Madre azota a su hijo detenido por robo dentro de una comisaría

Un video difundido en redes sociales muestra a una mujer castigando a su hijo al interior de una dependencia policial, lo que ha desatado un intenso debate sobre disciplina, violencia y el rol de las autoridades.

por Edgar Mandujano

Un episodio ocurrido al interior de una comisaría ha generado fuerte polémica en redes sociales y medios internacionales, luego de que se difundiera un video en el que se observa a una madre castigando físicamente a su hijo, quien se encontraba detenido por un presunto robo junto a otro joven. El hecho, registrado por testigos, ocurrió frente a agentes policiales y se viralizó rápidamente, provocando reacciones divididas.

En las imágenes se aprecia a la mujer increpando verbalmente a su hijo mientras lo reprende por su conducta, en un acto que ella misma justificó como una forma de corrección y rechazo al delito. El joven, visiblemente afectado, permanece bajo custodia policial durante el incidente.

El hecho dentro de la dependencia policial

De acuerdo con la información difundida, la mujer fue alertada por la policía sobre la detención de su hijo. Al acudir a la comisaría, lo enfrentó delante de los efectivos, reprochándole el presunto delito cometido y señalando que su comportamiento era una deshonra para su familia.

En el registro audiovisual también se escucha a uno de los agentes intervenir verbalmente durante la escena, lo que ha abierto cuestionamientos sobre el rol de la autoridad policial y los límites de la actuación de particulares dentro de una instalación del Estado.

Hasta el momento, no se ha precisado el lugar exacto donde ocurrieron los hechos ni si los jóvenes detenidos recuperaron su libertad tras el incidente.

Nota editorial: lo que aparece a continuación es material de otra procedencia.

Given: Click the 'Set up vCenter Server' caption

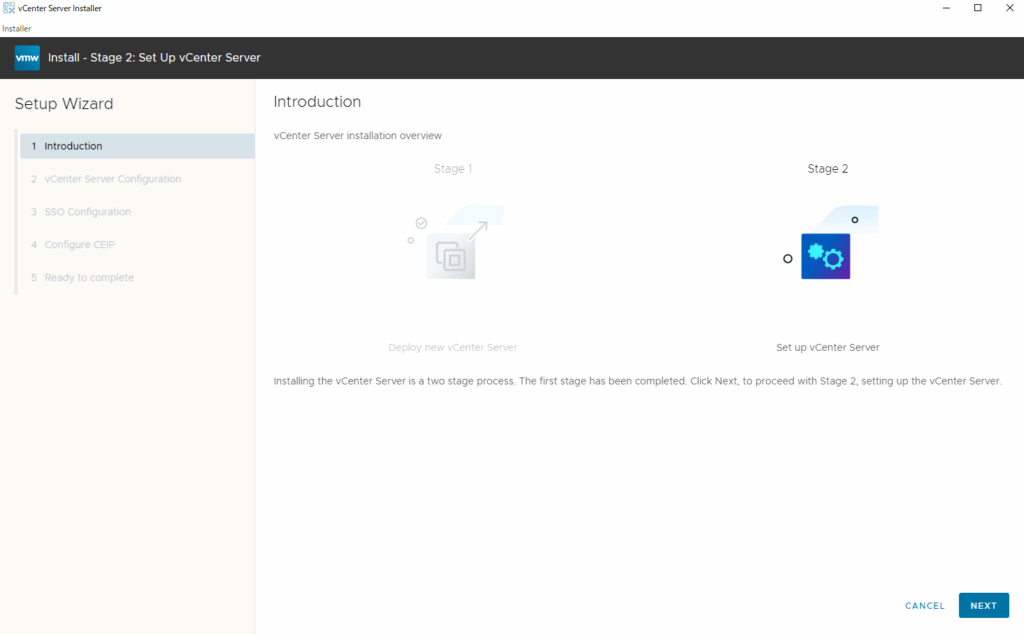Looking at the screenshot, I should pyautogui.click(x=827, y=348).
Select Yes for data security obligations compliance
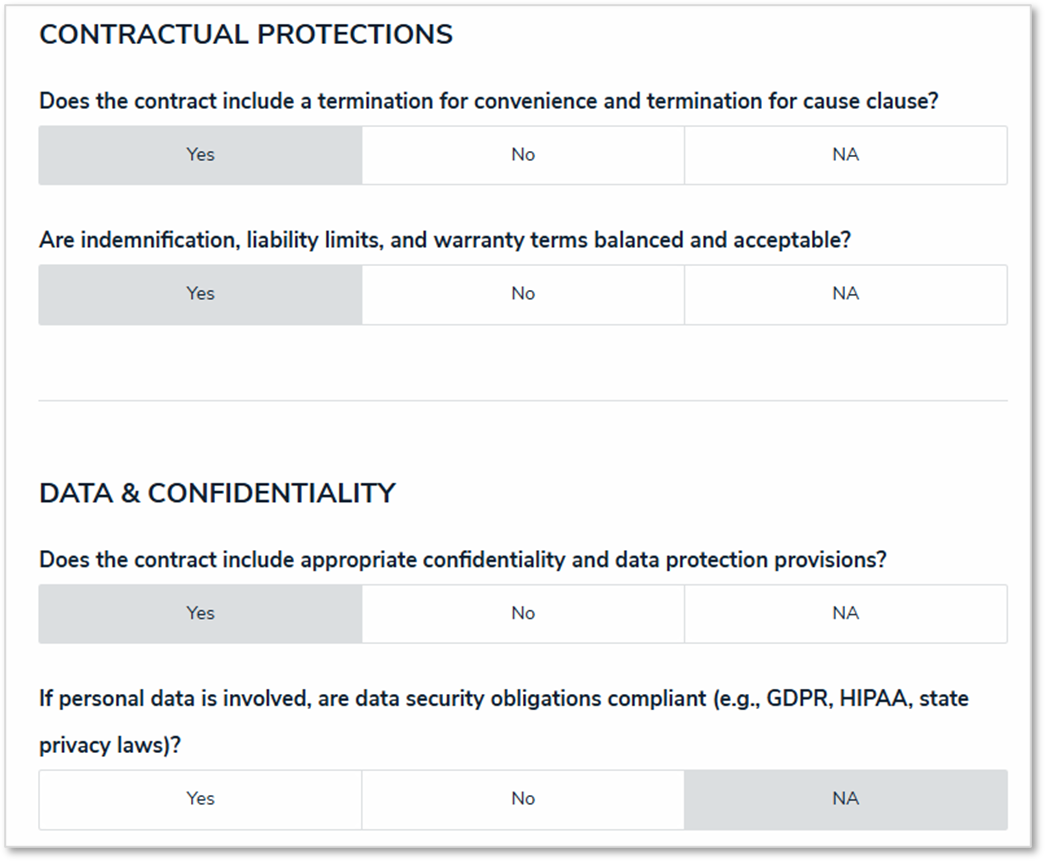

Reacciones divididas en redes sociales

La difusión del video generó una ola de comentarios en redes sociales, donde una parte significativa de los usuarios expresó respaldo a la madre, señalando que su reacción representaba una forma de disciplina frente a la delincuencia juvenil.

Otros, en cambio, cuestionaron duramente el episodio, calificándolo como un acto de violencia injustificable, especialmente al haberse producido dentro de una comisaría y ante la presencia de agentes del orden. Para estos usuarios, el castigo físico no solo vulnera derechos fundamentales, sino que además normaliza prácticas contrarias a los principios de protección y legalidad.

Debate sobre disciplina, violencia y legalidad

El caso ha reabierto el debate sobre los límites entre corrección parental y violencia, así como sobre la responsabilidad del Estado en garantizar la integridad física de las personas bajo custodia policial, incluso cuando se trata de presuntos infractores.

Especialistas en derechos humanos y protección de menores recuerdan que ninguna forma de violencia física es legalmente válida como método disciplinario, y que los recintos policiales deben ser espacios donde se respete estrictamente la ley y los protocolos de actuación.

Asimismo, se ha puesto en cuestión la actuación de los efectivos presentes, al no intervenir de manera clara para detener el castigo, lo que podría derivar en responsabilidades administrativas si se confirma una omisión de funciones.

Contexto social y preocupación ciudadana

El episodio ocurre en un contexto marcado por el aumento de la percepción de inseguridad en varios países de la región, donde la frustración ciudadana frente al delito ha llevado a que ciertos sectores justifiquen respuestas extremas o correctivas al margen de la ley.

Sin embargo, organizaciones civiles advierten que normalizar la violencia como herramienta de control social no contribuye a reducir la criminalidad y, por el contrario, puede profundizar ciclos de agresión y exclusión.

Investigaciones y medidas pendientes

Hasta el cierre de esta nota, no se ha informado si las autoridades han iniciado una investigación formal sobre lo ocurrido dentro de la comisaría, ni si se evaluará la conducta de los agentes involucrados. Tampoco se ha precisado la situación legal final del joven detenido.

El caso continúa generando atención mediática y podría motivar pronunciamientos oficiales sobre los protocolos de actuación policial frente a situaciones de violencia ejercida por terceros dentro de dependencias públicas.